Depois da apresentação feita pela mídia local no Guará onde praticamente 100% dos candidatos tiveram o perfil divulgado, eis que uma candidata ainda não havia sido ‘descoberta’ pela imprensa local. Trata-se de Luciana Mendina, que assim como algumas mulheres candidatas no Distrito Federal, é mãe atípica, e parte de seu projeto para distrital, defende as famílias com esse tipo de demanda.
Filiada ao Partido Novo, Luciana é presidente da Associação Inclusiva e uma das idealizadoras da Lei da Detecção Precoce (LEI 13.438/17, já em vigor no Brasil. Na prática, essa lei de número 13.438/2017 não é uma lei distrital, mas sim uma lei federal brasileira, que foi sancionada em 26 de abril de 2017. Ela altera o Estatuto da Criança e do Adolescente (ECA) para tornar obrigatória a adoção pelo SUS de protocolos para avaliar riscos ao desenvolvimento psíquico de bebês de até 18 meses.

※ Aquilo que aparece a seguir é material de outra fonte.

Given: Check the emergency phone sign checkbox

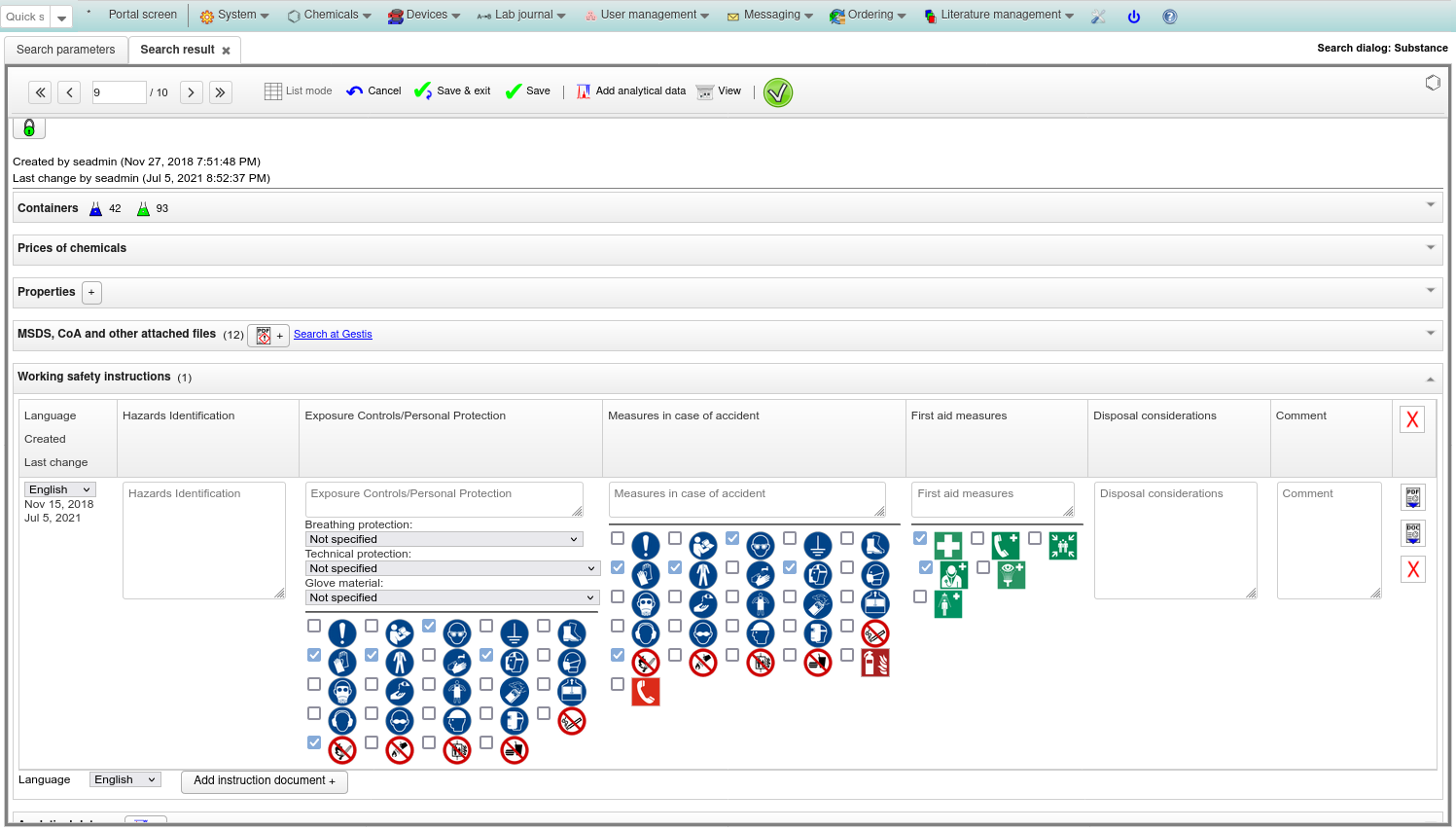Looking at the screenshot, I should (977, 538).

Moradora do Lúcio Costa há mais de 12 anos, frequenta a Paróquia São José, onde é vice-coordenadora da Pastoral da Inclusão de Brasília. Mãe de um filho autista nível 1 de suporte, de 26 anos, também pretende lutar por orçamento para a Secretaria da Pessoa com Deficiência.

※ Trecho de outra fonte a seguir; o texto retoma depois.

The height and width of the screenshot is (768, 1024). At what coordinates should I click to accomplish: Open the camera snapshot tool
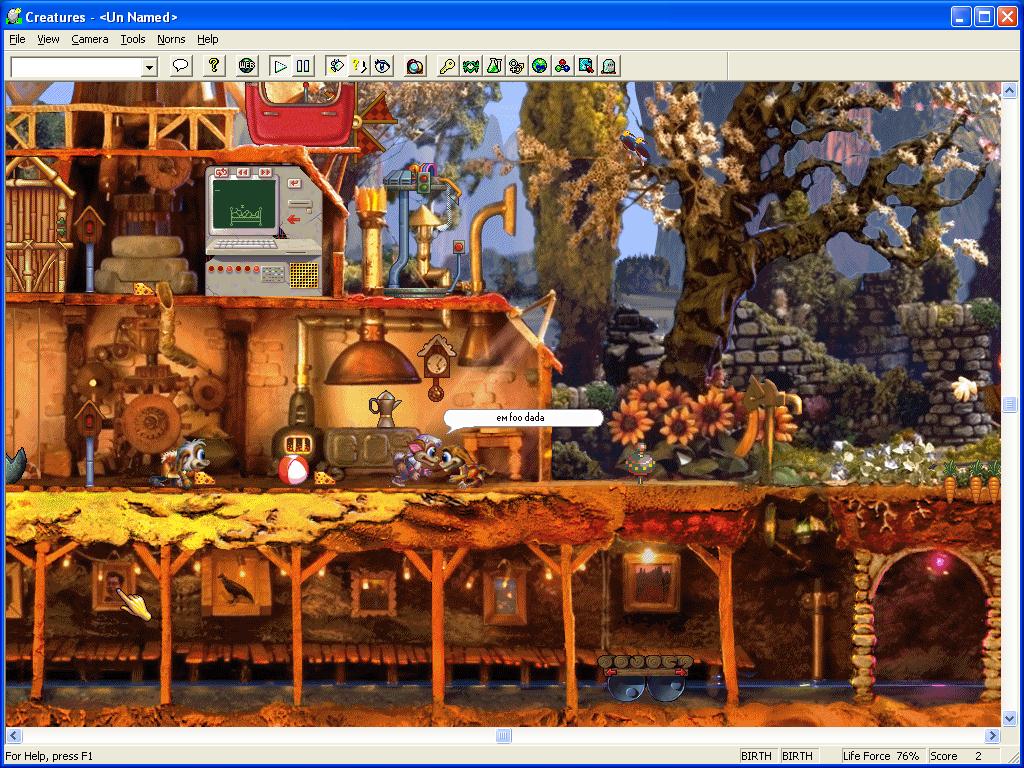pos(415,66)
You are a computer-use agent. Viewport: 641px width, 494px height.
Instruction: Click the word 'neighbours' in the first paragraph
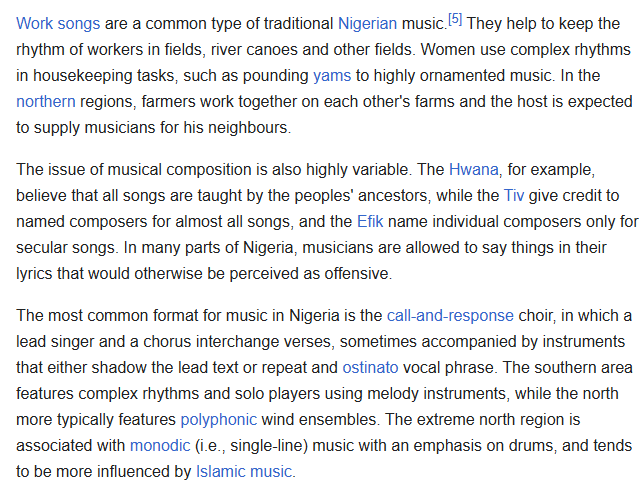pos(248,128)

Luciana pretende investir também na saúde mental do DF, com especial atenção as pessoas que têm depressão. Ela quer ser a mãe atípica que o DF precisa.
Também quer estabelecer como regra o atendimento neuropediatra e psiquiatra nas na futura UPA do Guará e outras no DF, além do mesmo atendimento no Hospital do Guará.